Esse pedido comovente demonstra a convicção de que a comunhão entre vivos e mortos permanece viva pela oração.
Destes, observe o seguinte:
5. Matronata Matrona, que viveu um ano e 52 dias. Roga por teus pais.
6. Anatólio fez isto para seu merecedor filho, que viveu 7 anos, 7 meses e 20 dias. Que teu espírito descanse bem em Deus. Roga por tua irmã.
7. Regina, que vivas no Senhor Jesus.
9. Amerimnus, para sua queridíssima e merecedora esposa, Rufina. Que Deus revigore teu espírito.
10. Doce Faustina, que vivas em Deus.
11. Revigora, ó Deus, a alma de …
12. Bolosa, que Deus te revigore, que viveu 31 anos; faleceu em 19 de setembro. Em Cristo.
13. Paz à tua alma, Oxycholis.
16. Ao teu espírito, paz, Filumena.
Isso revela que os primeiros cristãos compreendiam os falecidos como ainda participantes da comunidade dos santos, o “corpo vivo de Cristo”, unido tanto na terra quanto no céu.
CONCLUSÃO
Conforme o J. Spencer Northcote resume no Capítulo V de Epitáfios das Catacumbas:
“As inscrições cristãs… implicam, mesmo quando não expressam diretamente, uma firme crença na realidade da vida futura: oram pelos mortos como se ainda estivessem vivos, capazes de sentir alegria e tristeza; ou os invocam por auxílio como se ainda pudessem oferecê-lo.”

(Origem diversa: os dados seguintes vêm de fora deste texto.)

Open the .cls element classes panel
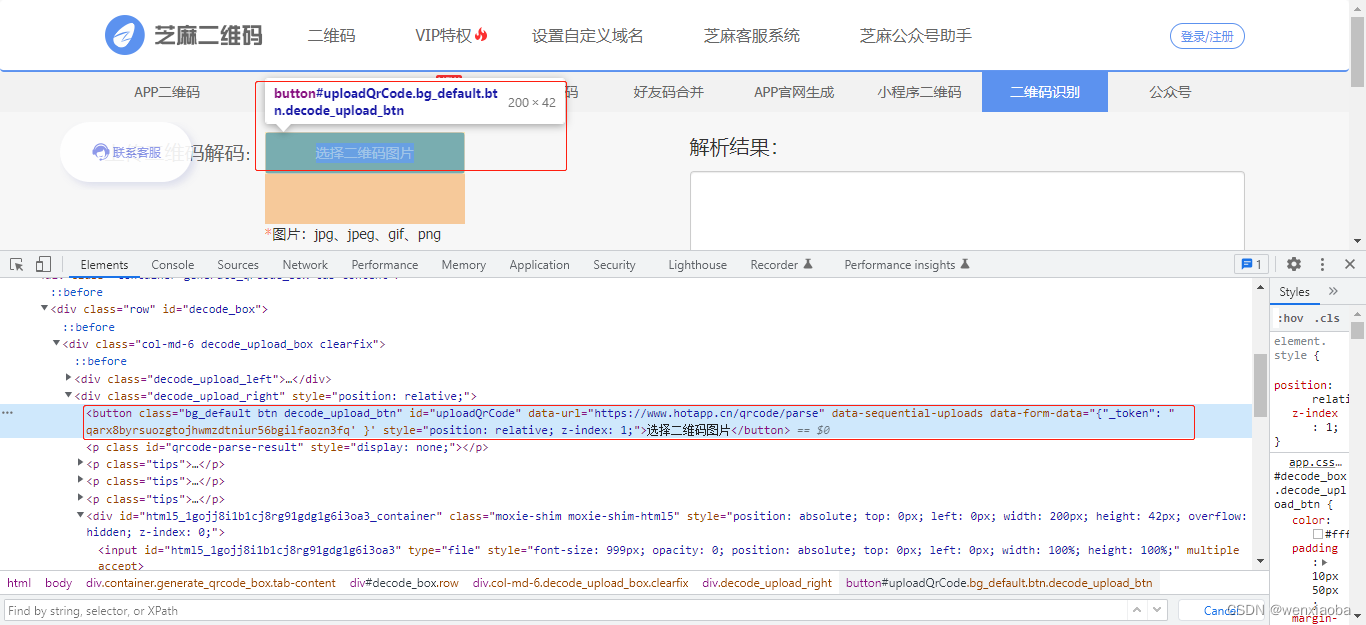This screenshot has height=625, width=1366. [1326, 317]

A prática da oração pelos mortos era tão comum, universal e ortodoxa na Igreja primitiva que hoje nenhum historiador sério a contesta. Longe de ser uma inovação posterior, trata-se de uma herança legítima da fé apostólica, em continuidade com o judaísmo e confirmada pelos testemunhos mais antigos do cristianismo.